Armed Services Day: Glorifying a career killing and being killed

Stop the War groups were out on Britain's high streets and shopping centres on Saturday 27 June, leafletting their support for the troops in Afghanistan, by calling for them all to brought home now.

Tank in AfghanistanThis day has been designated the first Armed Forces Day and there were events glorifying the army taking place all over the country.

This is part of a publicity barrage over the past year by the government and the armed forces to glamorise the job of killing and getting killed in foreign countries.

If you’re one of the hundreds of thousands of students leaving school or college this year with little prospect of finding work in a world of escalating unemployment, a career in the army may seem preferable to life on the dole.

Reality of today's British army

But what the glossy brochures, the jingoistic parades and the Hollywood style recruitment adverts won’t tell you is the reality of what you face as a soldier in today’s British army.

The deaths, the serious injuries, the daily attacks on the British army, get little media coverage because the Ministry of Defence controls all access by journalists wanting to report from war zones. Only a sanitised version of the blood soaked reality is permissable.

"I was told quite candidly that the priority was the tabloids and television because it was important for recruitment," says The Guardian's James Meek.

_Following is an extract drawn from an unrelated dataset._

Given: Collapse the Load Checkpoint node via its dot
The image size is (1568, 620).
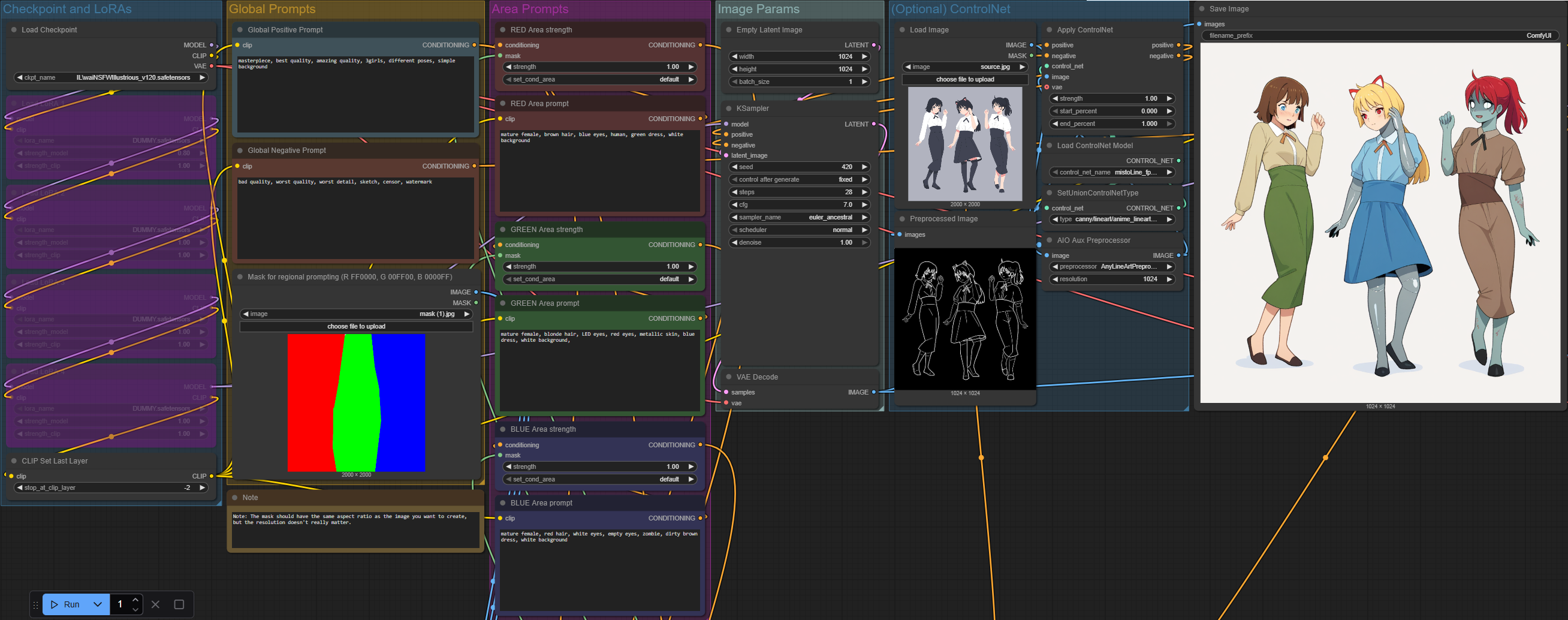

And what is the reality of a career in the army?

You’ll be sent to fight an unwinnable war in Afghanistan. British army commanders have stated repeatedly that “we are not winning”, but their only response is to call for more war, more killing of Afghans resisting invading armies, more futile deaths of British soldiers.

Deaths of foreign troops across Afghanistan increased by 78% over the first three months of the year compared with the same period in 2008.

One in eight chance of serious injury

12,000 US troops have recently been rushed into Helmand province to “rescue” the British army, facing on average eleven attacks each day.

At the current rate of around 1000 serious casualties a year, every soldier deployed to Afghanistan has a one in eight chance of being seriously injured or contracting a serious illness.

The daily slaughter of Afghan civilians by forces claiming to bring “security” and “stability” is drawing into the resistance ever increasing numbers of Afghans who have seen their mother, brothers, sisters, neighbours killed or injured by the foreign armies.

A recent NATO report reveals that the number of Afghan civilians killed in the past year has doubled.

And that was before 4 May missile attack on an Afghan village slaughtered 150 civilians, most of them women and children. And before other "accidental" missile attacks on Afghan villages.

Selling war as an honourable profession

Despite the Ministry of Defence manipulation of the media reporting, the latest poll shows that 68 per cent of the British people want all British troops withdrawn from Afghanistan.

Armed Forces Day is intended to hide this reality and sell war as an honourable profession. But there is nothing honourable or glamorous about the role of the British army in Iraq and Afghanistan. These two wars have killed over one million civilians, devastated the two countries and created millions of refugees.

We should not be celebrating war as an honourable profession, but campaigning as widely as we can against the warmongering of our government and not least for the immediate withdrawal of all British troops from Afghanistan.